Zoya Amirin seorang Seksolog menjadi salah satu pihak yang menentang keras kembalinya SJ ke industri pertelevisian usai bebas dari penjara.

“Saatnya cancel culture yang tepat sasaran! Cancel pelaku pedofilia di televisi nasional #CancelpedofiliadiTVNasional,” tulis Zoya Amirin dalam salah satu unggahannya (Riau24.com 02/09/2021).

Masyarakat juga mempertanyakan kinerja dari KPI atas munculnya mantan narapidana kasus kekerasan seksual terhadap remaja dan penyuapan panitera tersebut. Kritikan pedas juga datang dari seorang komika, Ernest Prakasa.

“Mantan narapidana pelecehan seksual di bawah umur disambut bagai pahlawan di televisi.
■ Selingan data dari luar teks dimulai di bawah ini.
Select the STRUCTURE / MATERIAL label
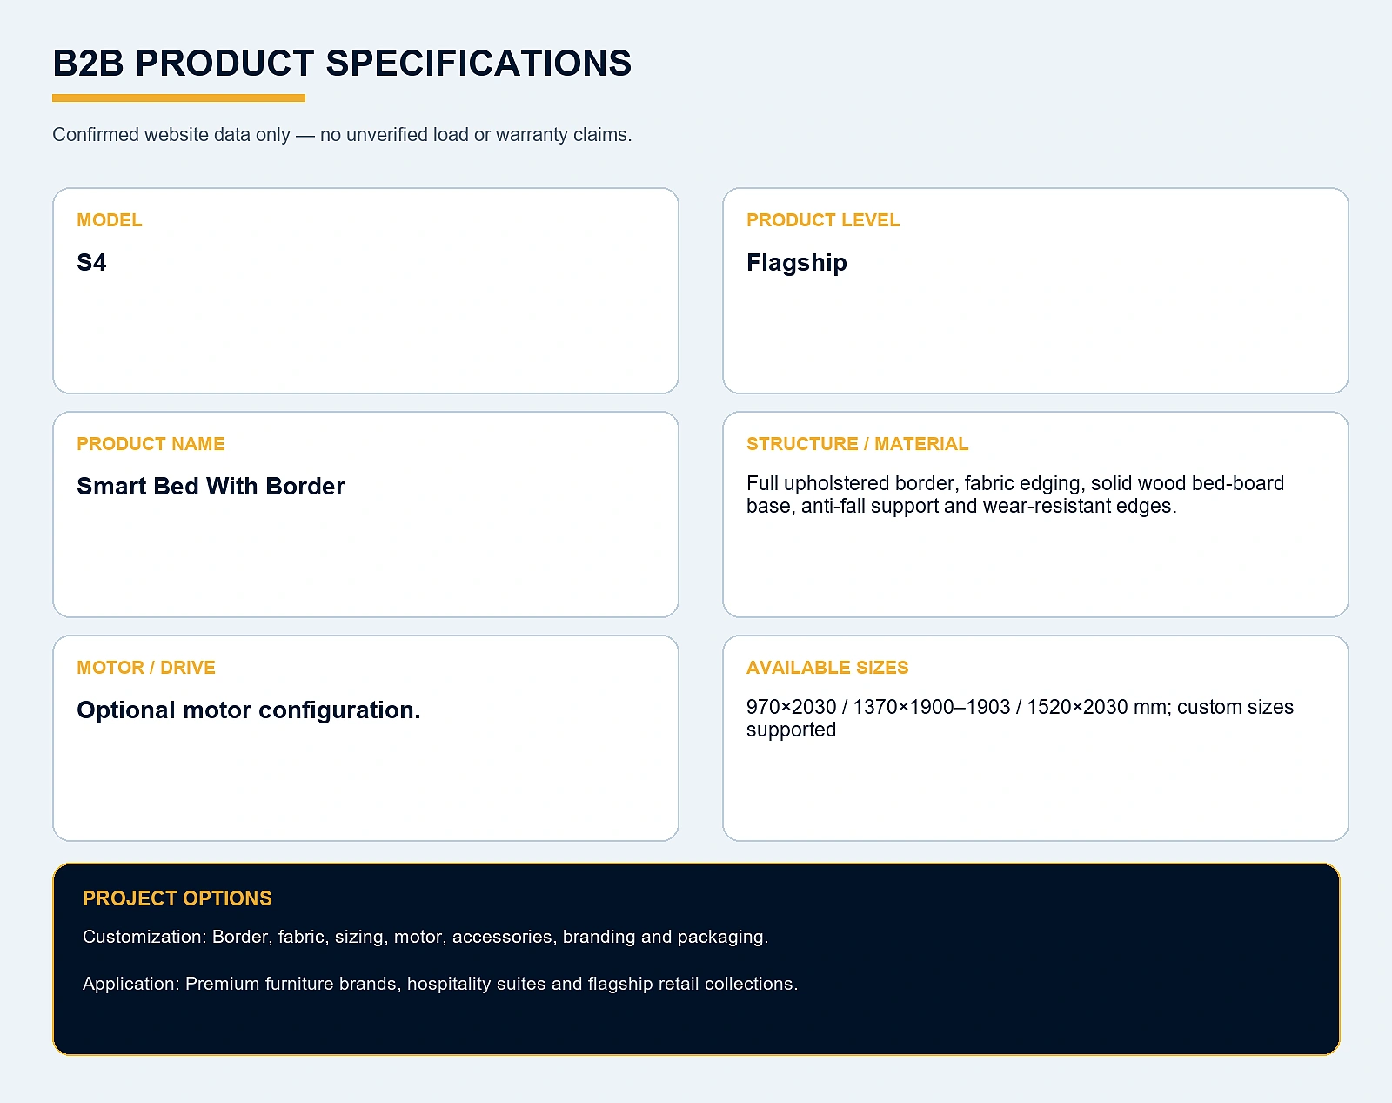 (x=857, y=444)
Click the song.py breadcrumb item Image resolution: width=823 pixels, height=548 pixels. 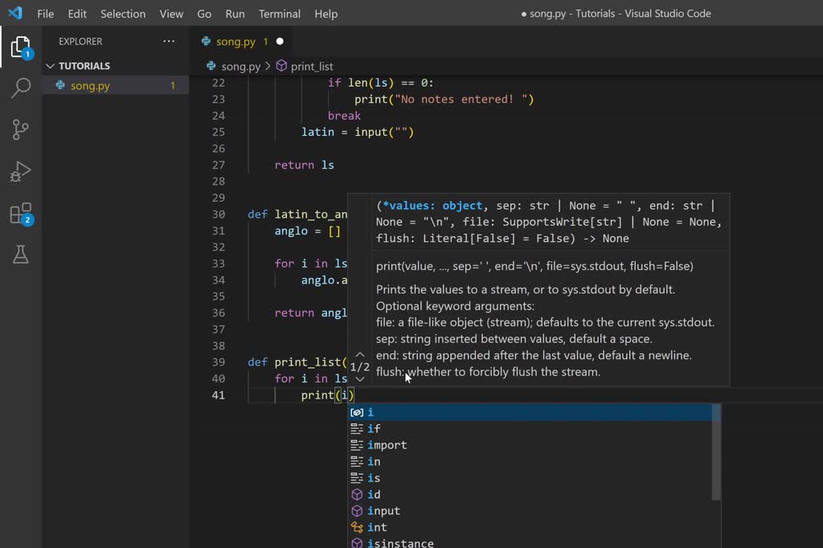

Kemana KPI?” Katanya di Instagram miliknya (Investing.com, 05/09/2021).

Atas tampilnya artis pelaku pelecehan seksual di industri pertelevisian KPI dinilai lunak dalam memperlakukan pelaku kekerasan seksual. Berkebalikan dengan kampanye nasional anti kekerasan seksual. Dan ternyata usut punya usut, di dalam KPI sendiri pegawainya diduga ada yang melakukan pelecehan seksual. Dan hal ini baru diproses setelah desakan kuat muncul dari publik.

Ketua KPI Pusat Agung Suprio sebagaimana dikutip dari keterangan tertulisnya di Jakarta, ia menyatakan bahwa seorang pria yang mengaku sebagai pegawai KPI Pusat mengaku sebagai korban perundungan dan pelecehan seksual yang dilakukan oleh tujuh pegawai di Kantor KPI Pusat selama periode 2011-2020. Korban mengaku mengalami trauma dan stres akibat pelecehan seksual dan perundungan yang menjatuhkan martabat dan harga diri korban (Republika.co.id, 02/09/2021).

 

Pelecehan Seksual dalam Sekuler Kapitalis

Di negeri mayoritas muslim kini, Indonesia salah satunya, kekerasan seksual masih tetap menjadi wabah menjijikkan. Dalam sistem kapitalis-sekuler yang diterapkan, akal manusia dijadikan pedoman dalam bertindak. Sementara aturan agama dicampakkan.

Sungguh kasus pelecehan seksual akan terus terjadi selama kapitalisme masih menjadi prinsip kehidupan. Pengesahan RUU P-KS juga tidak akan mampu mencegah ataupun menghentikan pelecehan seksual. Jika cara pandang terhadap kehidupan tak diubah. Pengesahan RUU P-KS tidak akan menjadi solusi, meski berpihak pada korban sebagaimana kata para pengusungnya.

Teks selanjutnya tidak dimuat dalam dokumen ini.